Raging Laughter with Julia Morris



Julia Morris - Lift and Separate
Canberra Theatre Centre

Julia Morris is a woman of a certain age - those are her words; not mine. Apparently this calls for age-appropriate clothing, botox and homicidal hormonal rages. She plays to (and with) her audience, which is largely female, and shares knowing laughs with them on a range of tailored topics.

Beginning with an exhortation to the audience not to use their phones, she helpfully poses in a variety of attitudes which she says we may recognise throughout the show. These involve delightfully undignified positions which she allows the audience to capture with their mobile cameras before turning off the devices - this fun but no-nonsense approach sets the tone for the evening.

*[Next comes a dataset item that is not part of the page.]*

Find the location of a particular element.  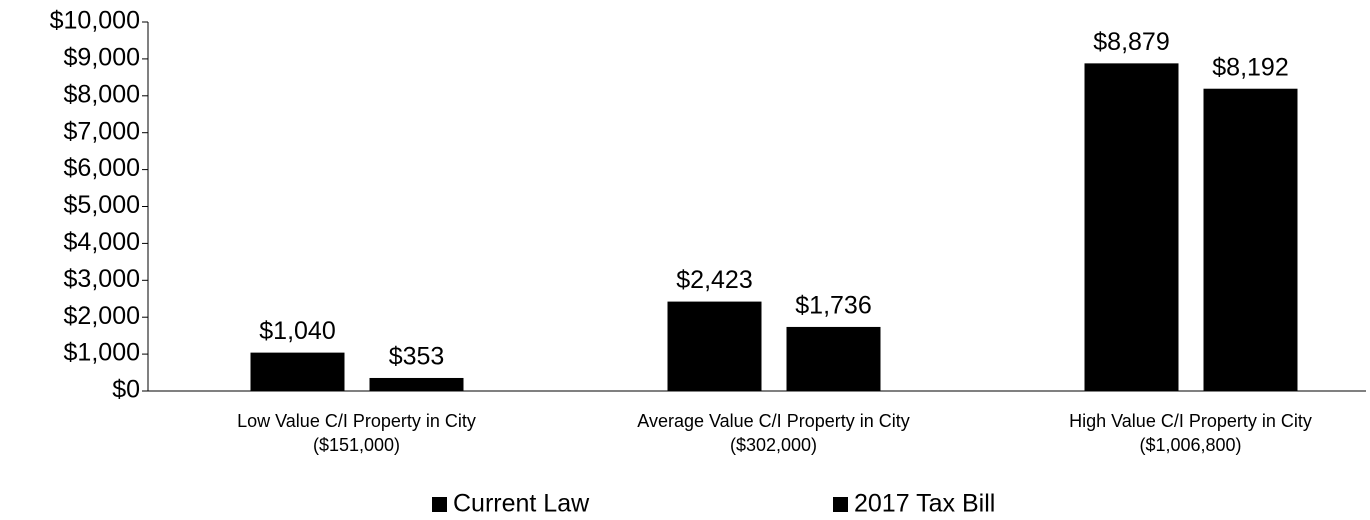

y-tick-label: $2,000 is located at coordinates (102, 316).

Hindered and abetted by a slide show, she highlights images of her daily tribulations in retail outlets as she tries on ridiculous clothing and claims to be haunted by inverse body dysmorphia - she always thinks she looks gorgeous. Because of her willingness to mock herself and her self-deprecating charm, she quickly wins over her audience and they soon join in the laughter and the wry smiles.

We all know what it's like when a minor incident irritates us beyond all proportion and we get angry at the tiniest misdemeanour. But we probably can't articulate this feeling as amusingly as she does. While we may wince for the hospitality staff who bear the brunt of her outbursts over the time one can serve eggs or the rationing of towels in a hotel, we are more entertained than empathetic.

Julia explains her heavy workload may have added to her inner ball of fury. As she worried that her market value would wane with her advancing years, she seized every opportunity to increase her profile. This leads to highly intimate anecdotes of her time in African jungles filming I'm a Celebrity... Get Me Out of Here, but it also frames a very real issue.

Women everywhere struggle with the personality changes and hormone imbalances that accompany ageing and menopause. Many of them suffer in silence, but not Julia; Julia turns it into comedy material. This is brave and brilliant. I loved it.